Voters in Williston will soon be deciding whether or not they should increase property taxes to pay for new and remodeled school buildings.
A December 11th special election will ask if people in the Williston School District support a 55-million dollar bond issue that would raise property taxes on a 300-thousand dollar home.
As Jim Olson reports, the money would be used to handle the growth in a district at the heart of the state's oil boom.
When this school year started, Williston school officials were scrambling to re-open the McVay Elementary building to house more than 280 new students. Now, district leaders are asking voters to approve a 55-million dollar plan to make some more permanent changes.
(Dr. Viola LaFontaine, Williston Superintendent) "We want to add on to Richark Elementary and make that a bigger school to meet the needs of a growing enrollment. But the second thing is we want to build a 5-8 middle school."
Superintendent Dr. Viola LaFontaine says there are several reasons for demolishing the current Wilkinson Elementary School and erecting a grade 5 through 8 middle school on the property adjacent to the football field. Chief among them is the age and condition of Wilkinson.
(Dr. Viola LaFontaine, Williston Superintendent) "It's our most tire school, the one that needs the most maintenance."
She says it would also allow moving fifth and sixth graders from the elementary schools in town to a single location with better equipment and study options.
(Dr. Viola LaFontaine, Williston Superintendent) "By moving them to middle school, they have state of the art technology and science areas where the 5th and 6th graders could use that along with 7th and 8th graders and you can't do that at each elementary school, the cost is just too great."
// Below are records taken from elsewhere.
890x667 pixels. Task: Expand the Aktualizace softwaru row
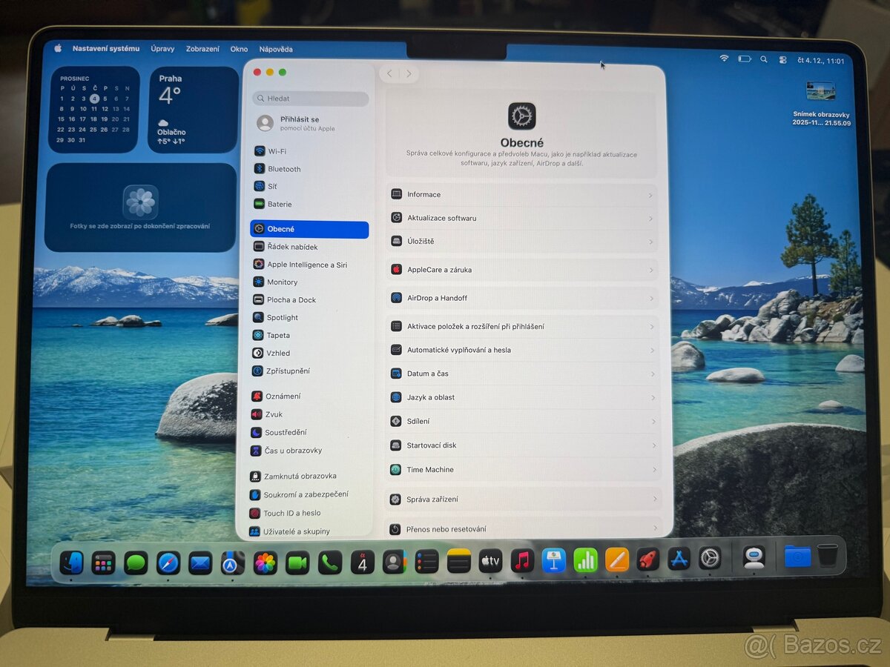[521, 218]
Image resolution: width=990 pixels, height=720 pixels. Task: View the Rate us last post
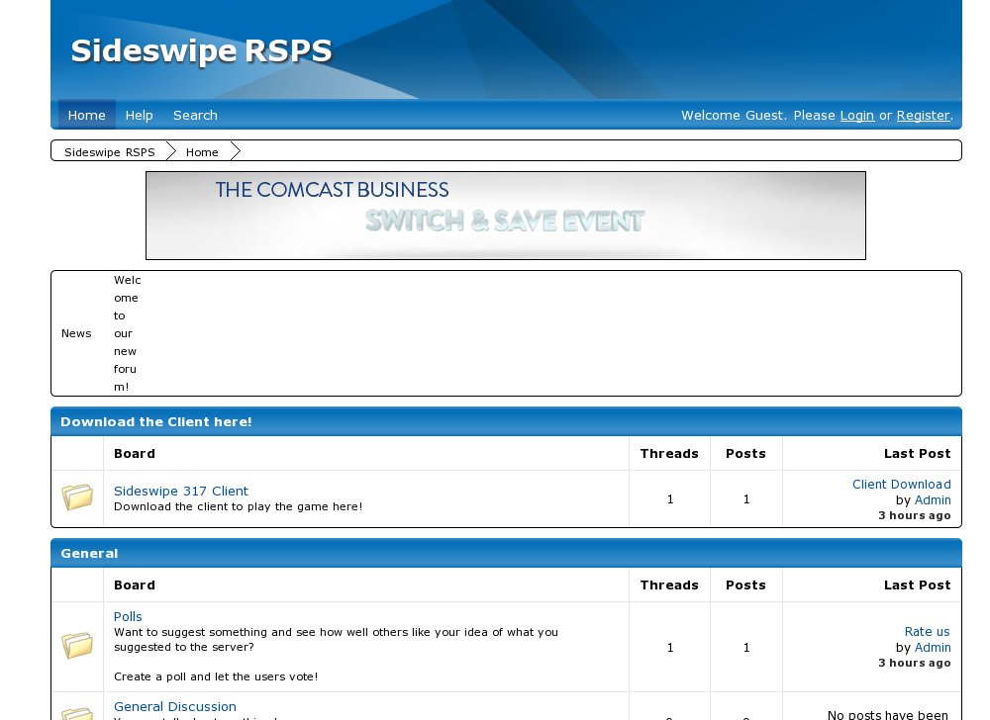point(927,631)
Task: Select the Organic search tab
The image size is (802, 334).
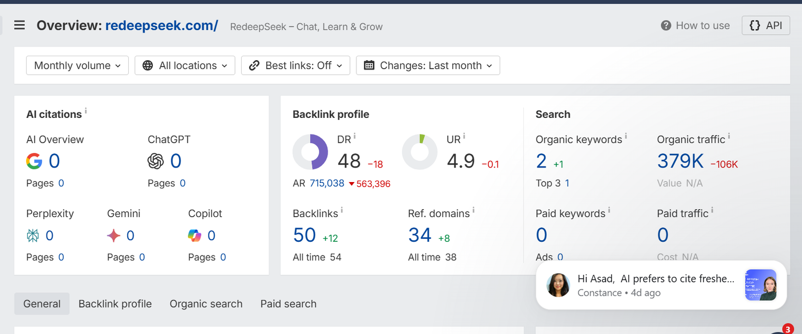Action: pos(206,304)
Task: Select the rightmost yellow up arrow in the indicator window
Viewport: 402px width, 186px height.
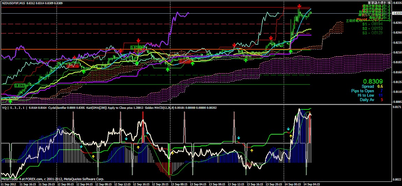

If the bond vote passes, work would begin next spring on expanding Rickard Elementary, and once new classrooms were available there, the work to tear down Wilkinson and build a new middle school would begin. LaFontaine says the plan also allows for handling growth in the high school - which is now adjacent to the middle school and could take over the space opened up by building a new middle school. She says it's been decades since the last school bond was passed in Williston.
(Dr. Viola LaFontaine, Williston Superintendent) "The last bond referendum that was run in Williston was in 1955 and it was for $850,000 for Lewis & Clark Elementary."
She's hoping the current economic situation in Williston will help voters decide to raise their property taxes to pass the first school bond more than a half-century. In Williston, Jim Olson, KX News.
There are public forums tonight and tomorrow night in Williston that will offer details about the plans for the 55-million dollars.
Tonight's meeting is at Rickard Elementary at seven.
Tomorrow, the meeting will be at Wilkinson Elementary at seven pm.